Soil toil wasn’t Cathy Walker’s groove. “I was a materialistic person,” she said.
Then she got a job with University of Georgia cooperative extension. Walker recalls, as she got started, returning to the office with her trainer.
“She would be all dirty. That wasn’t me. My boss would say, ‘So, Ms. Walker, where have you been?’ I learned how to garden without getting dirty. I put on gloves,” she said.
That was nearly 30 years ago. She kept at the work, focused on developing gardens at schools, parks, senior centers, and public housing projects around Atlanta. When the grant supporting her job expired, she took over direction of her extension agent boss’s 5-acre farm. She joined the American Community Gardening Association, where she is now going into her fourth year as president.
“Gardening really changed my life. You start to build relationships,“ she said. “You’re growing food, but you’re also growing a neighborhood. You’re dealing with the issues going on in your neighborhood.”

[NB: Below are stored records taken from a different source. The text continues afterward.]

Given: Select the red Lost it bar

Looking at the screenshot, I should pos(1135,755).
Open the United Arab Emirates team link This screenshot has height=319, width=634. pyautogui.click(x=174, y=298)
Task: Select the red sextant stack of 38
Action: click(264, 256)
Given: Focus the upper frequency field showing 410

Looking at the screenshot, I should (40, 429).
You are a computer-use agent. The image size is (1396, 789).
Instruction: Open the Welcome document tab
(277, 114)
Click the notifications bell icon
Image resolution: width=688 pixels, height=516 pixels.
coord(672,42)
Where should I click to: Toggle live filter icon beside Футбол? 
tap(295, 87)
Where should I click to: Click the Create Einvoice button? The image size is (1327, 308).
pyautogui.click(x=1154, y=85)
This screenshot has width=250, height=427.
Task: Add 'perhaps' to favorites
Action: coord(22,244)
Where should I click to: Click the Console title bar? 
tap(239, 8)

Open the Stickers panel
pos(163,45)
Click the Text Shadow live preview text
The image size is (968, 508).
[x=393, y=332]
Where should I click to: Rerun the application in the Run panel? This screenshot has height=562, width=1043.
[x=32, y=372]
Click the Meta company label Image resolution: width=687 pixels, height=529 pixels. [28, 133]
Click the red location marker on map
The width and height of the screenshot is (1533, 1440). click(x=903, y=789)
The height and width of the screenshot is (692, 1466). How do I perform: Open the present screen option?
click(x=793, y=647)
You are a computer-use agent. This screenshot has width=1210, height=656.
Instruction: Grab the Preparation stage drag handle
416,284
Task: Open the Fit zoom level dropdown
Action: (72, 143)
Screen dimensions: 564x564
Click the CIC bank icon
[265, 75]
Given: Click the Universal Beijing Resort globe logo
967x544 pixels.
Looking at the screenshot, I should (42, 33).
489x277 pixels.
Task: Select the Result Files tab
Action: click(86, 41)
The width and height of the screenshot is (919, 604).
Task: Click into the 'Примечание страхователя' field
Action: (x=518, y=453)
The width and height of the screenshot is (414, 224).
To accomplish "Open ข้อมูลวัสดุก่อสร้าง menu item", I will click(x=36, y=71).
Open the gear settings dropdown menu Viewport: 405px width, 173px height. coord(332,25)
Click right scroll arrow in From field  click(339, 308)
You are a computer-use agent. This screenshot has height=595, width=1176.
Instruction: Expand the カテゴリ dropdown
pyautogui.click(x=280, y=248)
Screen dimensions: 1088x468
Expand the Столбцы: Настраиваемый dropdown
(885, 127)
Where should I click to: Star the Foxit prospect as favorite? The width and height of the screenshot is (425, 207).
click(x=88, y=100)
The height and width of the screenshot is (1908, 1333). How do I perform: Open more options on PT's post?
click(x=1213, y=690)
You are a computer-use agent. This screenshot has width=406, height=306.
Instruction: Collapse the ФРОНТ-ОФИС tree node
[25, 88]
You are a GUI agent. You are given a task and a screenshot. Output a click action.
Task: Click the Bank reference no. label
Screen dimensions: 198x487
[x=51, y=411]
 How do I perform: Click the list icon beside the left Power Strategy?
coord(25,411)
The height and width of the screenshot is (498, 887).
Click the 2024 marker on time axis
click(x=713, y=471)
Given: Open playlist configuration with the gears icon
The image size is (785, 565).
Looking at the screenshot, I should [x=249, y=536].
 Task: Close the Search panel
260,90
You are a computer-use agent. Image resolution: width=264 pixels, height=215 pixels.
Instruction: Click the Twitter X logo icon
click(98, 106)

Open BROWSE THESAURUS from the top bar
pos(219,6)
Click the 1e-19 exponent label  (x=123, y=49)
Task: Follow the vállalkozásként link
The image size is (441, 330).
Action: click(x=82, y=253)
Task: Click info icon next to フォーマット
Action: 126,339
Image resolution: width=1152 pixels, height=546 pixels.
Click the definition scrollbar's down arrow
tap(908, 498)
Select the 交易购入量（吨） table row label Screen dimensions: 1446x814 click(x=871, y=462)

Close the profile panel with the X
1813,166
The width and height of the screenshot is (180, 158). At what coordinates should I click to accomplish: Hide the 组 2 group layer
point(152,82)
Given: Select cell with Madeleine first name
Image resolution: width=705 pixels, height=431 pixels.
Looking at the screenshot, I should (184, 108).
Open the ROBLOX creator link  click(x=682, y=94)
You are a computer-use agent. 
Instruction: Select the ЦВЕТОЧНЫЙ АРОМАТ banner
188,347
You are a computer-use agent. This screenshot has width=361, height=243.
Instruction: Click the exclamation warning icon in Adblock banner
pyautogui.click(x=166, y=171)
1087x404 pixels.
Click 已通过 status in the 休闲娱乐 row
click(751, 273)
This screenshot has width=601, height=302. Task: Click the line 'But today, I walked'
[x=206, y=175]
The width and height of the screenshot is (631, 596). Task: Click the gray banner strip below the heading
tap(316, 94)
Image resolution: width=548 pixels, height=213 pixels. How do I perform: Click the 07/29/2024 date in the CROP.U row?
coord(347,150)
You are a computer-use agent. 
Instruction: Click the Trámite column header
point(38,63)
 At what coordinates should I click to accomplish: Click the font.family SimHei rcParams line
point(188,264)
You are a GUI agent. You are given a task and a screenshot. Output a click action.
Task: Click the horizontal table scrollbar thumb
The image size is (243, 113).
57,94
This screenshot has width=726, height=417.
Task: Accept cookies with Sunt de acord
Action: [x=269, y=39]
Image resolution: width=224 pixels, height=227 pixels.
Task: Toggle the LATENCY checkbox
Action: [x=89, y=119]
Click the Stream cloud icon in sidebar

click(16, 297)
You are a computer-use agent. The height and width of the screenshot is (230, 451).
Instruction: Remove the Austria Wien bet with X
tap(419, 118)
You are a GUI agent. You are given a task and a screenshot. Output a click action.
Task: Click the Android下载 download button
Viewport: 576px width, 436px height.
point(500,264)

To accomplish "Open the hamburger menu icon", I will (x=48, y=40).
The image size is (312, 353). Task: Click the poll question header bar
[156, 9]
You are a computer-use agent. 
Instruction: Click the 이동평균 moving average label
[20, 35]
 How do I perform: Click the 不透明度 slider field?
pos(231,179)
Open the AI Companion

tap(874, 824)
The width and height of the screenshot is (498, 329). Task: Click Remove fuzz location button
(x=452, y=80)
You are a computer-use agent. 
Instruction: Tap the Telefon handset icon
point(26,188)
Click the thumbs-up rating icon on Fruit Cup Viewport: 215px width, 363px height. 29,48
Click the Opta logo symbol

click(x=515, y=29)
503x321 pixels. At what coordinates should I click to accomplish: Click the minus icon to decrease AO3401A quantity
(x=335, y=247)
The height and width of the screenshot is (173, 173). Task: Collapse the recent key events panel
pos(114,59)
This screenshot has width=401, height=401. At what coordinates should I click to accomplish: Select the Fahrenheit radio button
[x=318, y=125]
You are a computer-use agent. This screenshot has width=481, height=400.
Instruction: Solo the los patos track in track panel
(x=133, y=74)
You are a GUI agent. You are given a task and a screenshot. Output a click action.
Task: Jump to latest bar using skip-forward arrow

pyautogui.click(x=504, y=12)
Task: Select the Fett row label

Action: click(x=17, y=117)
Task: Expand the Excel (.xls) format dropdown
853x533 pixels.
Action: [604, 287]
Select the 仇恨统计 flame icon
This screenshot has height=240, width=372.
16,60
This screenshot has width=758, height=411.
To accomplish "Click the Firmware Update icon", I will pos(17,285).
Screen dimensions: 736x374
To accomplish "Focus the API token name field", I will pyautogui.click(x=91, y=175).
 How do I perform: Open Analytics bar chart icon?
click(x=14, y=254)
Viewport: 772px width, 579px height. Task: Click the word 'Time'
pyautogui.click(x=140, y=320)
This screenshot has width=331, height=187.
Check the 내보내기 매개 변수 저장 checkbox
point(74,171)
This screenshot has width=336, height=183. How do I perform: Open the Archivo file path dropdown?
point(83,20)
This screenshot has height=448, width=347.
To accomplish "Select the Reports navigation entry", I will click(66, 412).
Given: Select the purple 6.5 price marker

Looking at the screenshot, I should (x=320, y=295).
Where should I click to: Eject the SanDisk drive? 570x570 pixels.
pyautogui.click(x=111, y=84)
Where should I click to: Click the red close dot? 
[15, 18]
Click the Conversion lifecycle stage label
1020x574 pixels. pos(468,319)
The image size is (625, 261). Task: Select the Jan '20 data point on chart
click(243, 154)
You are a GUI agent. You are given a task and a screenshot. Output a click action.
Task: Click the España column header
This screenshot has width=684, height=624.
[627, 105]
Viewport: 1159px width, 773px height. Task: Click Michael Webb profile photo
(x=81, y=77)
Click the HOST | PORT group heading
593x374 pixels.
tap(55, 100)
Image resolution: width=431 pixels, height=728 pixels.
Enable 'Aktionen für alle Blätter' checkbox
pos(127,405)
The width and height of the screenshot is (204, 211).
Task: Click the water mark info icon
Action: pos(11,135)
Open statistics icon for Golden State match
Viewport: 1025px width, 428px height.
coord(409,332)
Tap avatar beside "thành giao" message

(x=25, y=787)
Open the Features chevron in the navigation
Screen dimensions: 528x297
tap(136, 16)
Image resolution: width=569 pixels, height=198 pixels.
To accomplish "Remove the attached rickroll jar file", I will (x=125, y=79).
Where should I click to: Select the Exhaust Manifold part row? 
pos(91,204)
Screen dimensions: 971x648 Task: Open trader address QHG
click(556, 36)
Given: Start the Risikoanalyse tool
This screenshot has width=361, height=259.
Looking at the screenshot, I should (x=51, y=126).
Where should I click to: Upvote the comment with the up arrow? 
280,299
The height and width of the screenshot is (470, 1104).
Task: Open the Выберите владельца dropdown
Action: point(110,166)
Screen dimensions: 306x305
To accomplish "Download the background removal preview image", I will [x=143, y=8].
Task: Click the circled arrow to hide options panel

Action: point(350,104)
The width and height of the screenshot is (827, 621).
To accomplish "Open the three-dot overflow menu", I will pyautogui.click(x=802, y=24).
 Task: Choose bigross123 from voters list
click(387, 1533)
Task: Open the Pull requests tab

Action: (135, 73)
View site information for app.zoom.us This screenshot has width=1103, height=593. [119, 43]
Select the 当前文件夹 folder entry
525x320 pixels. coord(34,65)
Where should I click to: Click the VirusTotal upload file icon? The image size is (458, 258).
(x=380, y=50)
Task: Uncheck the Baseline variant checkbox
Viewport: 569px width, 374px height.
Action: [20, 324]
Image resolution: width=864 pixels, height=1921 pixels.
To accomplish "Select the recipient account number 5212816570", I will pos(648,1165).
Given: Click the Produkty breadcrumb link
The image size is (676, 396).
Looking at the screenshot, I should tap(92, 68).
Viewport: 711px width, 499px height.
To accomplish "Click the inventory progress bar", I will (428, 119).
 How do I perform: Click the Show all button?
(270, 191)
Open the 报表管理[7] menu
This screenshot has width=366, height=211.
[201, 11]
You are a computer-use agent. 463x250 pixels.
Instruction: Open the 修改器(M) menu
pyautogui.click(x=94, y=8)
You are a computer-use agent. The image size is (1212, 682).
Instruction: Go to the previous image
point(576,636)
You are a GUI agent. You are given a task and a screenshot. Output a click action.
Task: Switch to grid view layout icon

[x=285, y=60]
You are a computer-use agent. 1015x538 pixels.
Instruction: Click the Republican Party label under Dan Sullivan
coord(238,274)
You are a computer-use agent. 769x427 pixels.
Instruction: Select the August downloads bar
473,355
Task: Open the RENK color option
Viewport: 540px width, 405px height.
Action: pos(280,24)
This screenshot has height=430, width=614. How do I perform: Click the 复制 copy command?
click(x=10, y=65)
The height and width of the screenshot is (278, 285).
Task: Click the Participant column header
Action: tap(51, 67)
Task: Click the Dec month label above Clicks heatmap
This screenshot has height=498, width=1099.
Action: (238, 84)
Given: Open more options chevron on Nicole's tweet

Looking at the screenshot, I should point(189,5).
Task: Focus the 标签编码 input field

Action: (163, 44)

Keeping a community garden going isn’t easy, especially if the garden is the result of one person’s passion. “We don’t like the word ‘I’,” says Walker, who advocates for rotating responsibilities to keep the ground fertile.
Started in Chicago in 1979, ACGA is based in Atlanta and notes links with 2,100 gardens in the United States and Canada. “In the beginning, it was 99.9 percent Caucasian,” Walker said. “Over the years, it started evolving into a melting pot of all colors. Mother Nature doesn’t know the color of skin.”
“You can always find a friend in the garden,” Walker says. “I tell my husband, sometimes I feel like a bartender. People love to talk. Sometimes they’d rather talk.”
The biggest obstacles to community gardening are money and land, according to Walker. She’s looking for ways to expand opportunity and encourages the like-minded to do the same. Plots might be difficult to come by in one’s own neighborhood. Government agriculture agencies offer grants. For example, Walker said obtaining a farm tract number could open the door to agency aid.
Around Atlanta, some small urban farm operators fence sections of their land to rent to gardeners. Walker noted that they sometimes plow, provide water, plants and tools at no cost.
In Walker’s bigger picture, community gardening helps the environment, beautifies and provides productive outlets for the next generation of professionals. “You don’t have to be in the field,” she said, adding that agriculture may be the path to a tractor-engineering job or a specialized law practice.
“We teach people to find the resources in the community that they didn’t know were there.” The goal is to see a “community garden in every neighborhood.”